Problem —
In the listing that follows, find the line with "Image resolution: width=1060", then copy exactly from it through the line with "Task: Select the XABCD pattern tool", leaving out every picture.

Exercise inputs —

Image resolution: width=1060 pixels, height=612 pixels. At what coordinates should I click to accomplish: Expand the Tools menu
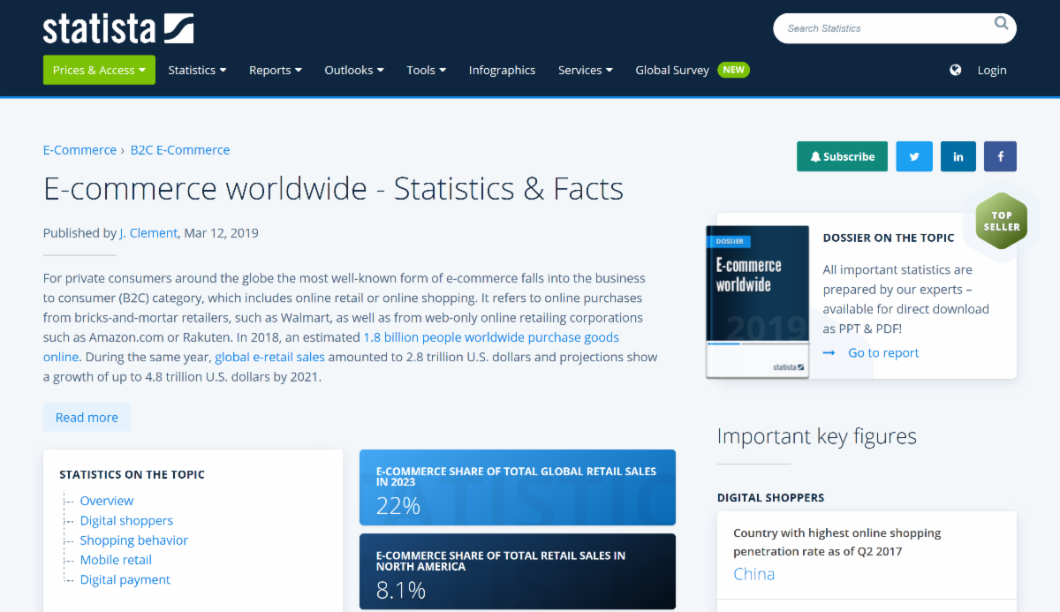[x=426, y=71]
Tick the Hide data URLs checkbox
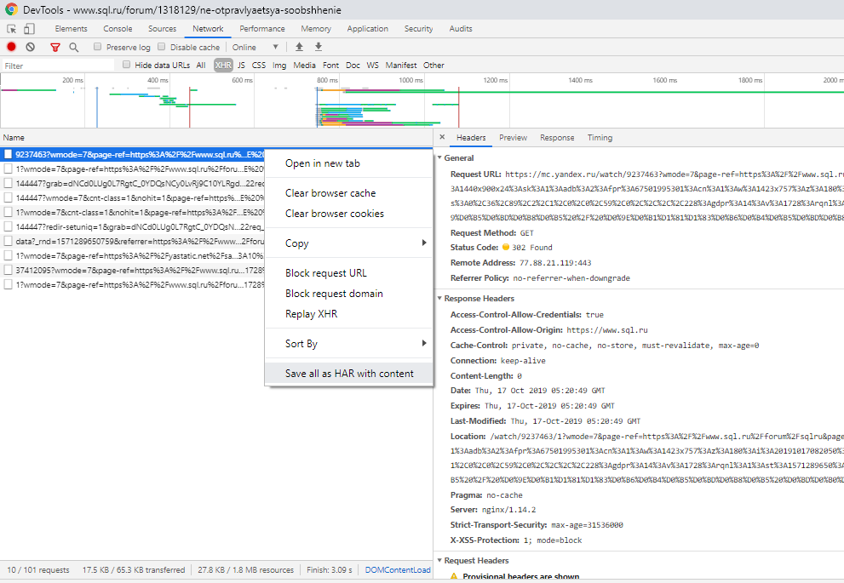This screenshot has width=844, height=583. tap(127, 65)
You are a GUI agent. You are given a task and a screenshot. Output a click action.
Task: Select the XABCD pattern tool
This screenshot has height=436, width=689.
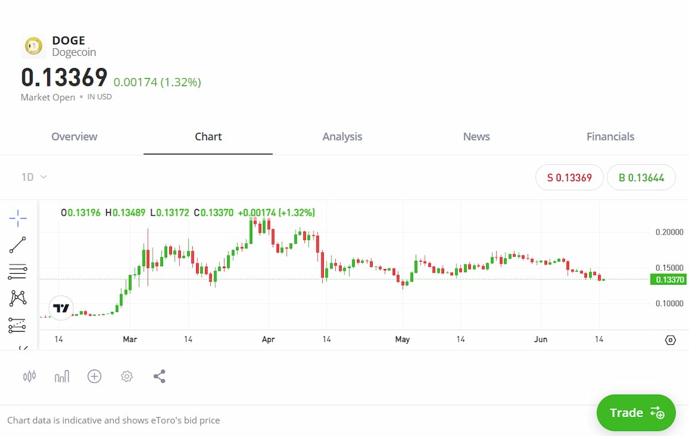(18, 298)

* * *

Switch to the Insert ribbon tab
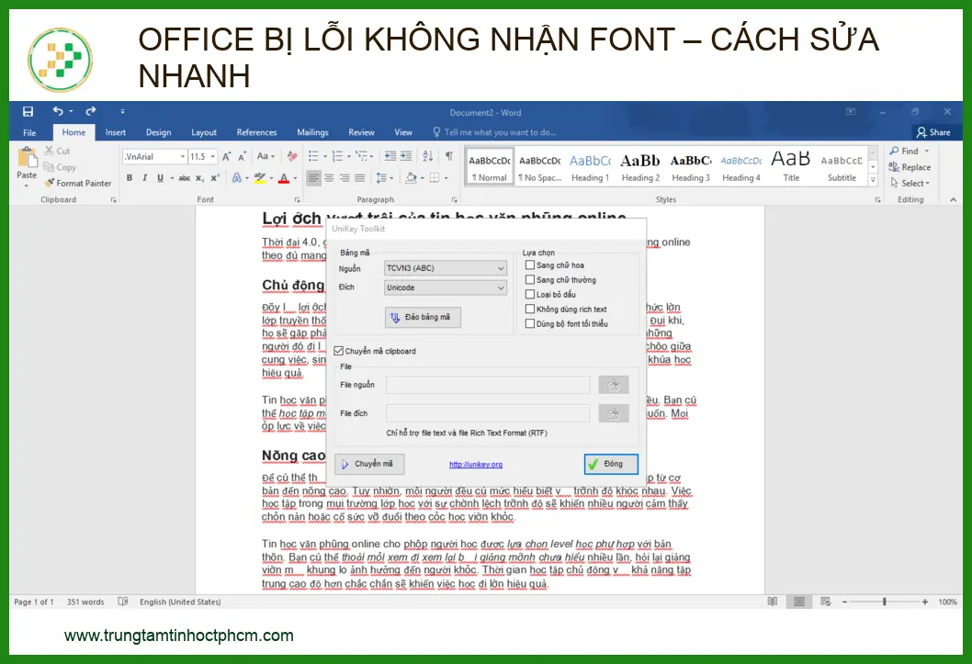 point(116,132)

* * *

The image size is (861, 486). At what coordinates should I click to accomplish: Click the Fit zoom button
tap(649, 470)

Result of the task —
Image resolution: width=1060 pixels, height=612 pixels. At what coordinates should I click to accomplish: Expand the Tools menu
[x=426, y=71]
Tick the Hide data URLs checkbox
This screenshot has width=844, height=583. tap(127, 65)
You are a GUI agent. You are given a task and a screenshot. Output a click action.
Task: Select the XABCD pattern tool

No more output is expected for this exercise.